◆ Selected text
- Opening Delimiter -

Dir.
Sergio Machado, Brazil, 2005, 97 mins, subtitles
Cast:
Lazaro Ramos, Wagner Moura, Alice Braga, Maria Menezes
As the title implies Brazilian film Lower City deals with characters on the fringes of society. It charts the intense love triangle between best friends Deco and Naldinho and Karinna, the girl who can't decide between them. Boasting incendiary performances and explosive eroticism perhaps the film's greatest achievement is to take certain stereotypes - the boxer, the hustler and the stripper - and completely re-invigorate them. The central characters never feel less than complex human beings in all their messed-up glory.
'I'm interested in films that speak about people, not about great events' says Director Sergio Machado, 'this story is not an expose of the living conditions among waterfront prostitutes and hustlers. It's a story about people like us, who desire, feel, love, suffer, weep, get horny, get pissed, have orgasms, it's good and it's bad, it's violent and it's peaceful.' Although Deco and Naldinho promise each other that a woman will never come between them they become rivals for Karinna's affections.

- Closing Delimiter -

◆ Provided material
- Opening Delimiter -

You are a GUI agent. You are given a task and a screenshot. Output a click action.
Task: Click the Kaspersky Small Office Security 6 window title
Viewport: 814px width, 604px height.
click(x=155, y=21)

- Closing Delimiter -

◆ To do
A: In the Lower City description, which three stereotypes does the film take up and reinvigorate?
B: Copy the Lower City description from "Sergio Machado, Brazil, 2005, 97" to "their messed-up glory.".
C: Continue the Lower City description from the point where it stops.
These lines have no connection to the Lower City description.

◆ Responses for each task
A: The boxer, the hustler and the stripper.

B:
Sergio Machado, Brazil, 2005, 97 mins, subtitles
Cast:
Lazaro Ramos, Wagner Moura, Alice Braga, Maria Menezes
As the title implies Brazilian film Lower City deals with characters on the fringes of society. It charts the intense love triangle between best friends Deco and Naldinho and Karinna, the girl who can't decide between them. Boasting incendiary performances and explosive eroticism perhaps the film's greatest achievement is to take certain stereotypes - the boxer, the hustler and the stripper - and completely re-invigorate them. The central characters never feel less than complex human beings in all their messed-up glory.

C:
One of the reasons that Lower City feels very fresh is because the story is uncluttered by political baggage. The decision to concentrate, in a non-judgmental way, on lower-class characters on the borders of criminality implies a leftist political stance and the comparison of the 'Lower City' of the title to Brazil and Latin America more generally is tempting. However there seems to be a wave of Latin American films emerging that are moving on from explicit ideology to reach a broader audience.
Films such as Amores Perros, Y tu Mama Tambien, Central Station, Japon, City of God and The Motorcycle Diaries , to name a few, do not define themselves purely in relation to the protracted structural domination of the North-Western hemisphere nor do they retreat into the ethnography of pre-conquest civilisations. Now there is also the possibility of films that explore the heterogeneity of Latin America today, which look into the mirror rather than over their shoulder and do not need to justify themselves through victim hood or reference to anywhere else.
One sign is that increasingly we are talking about national cinemas rather than Latin American cinema. Of course these films still have political agendas, and some are more political than others, but the ability to adopt a stance other than strident polemic is also a form of liberation. A film such as City of God examines social problems with an eye to bringing about the conditions for their improvement rather than simply apportioning blame and reducing a complex phenomenon. It's also very entertaining.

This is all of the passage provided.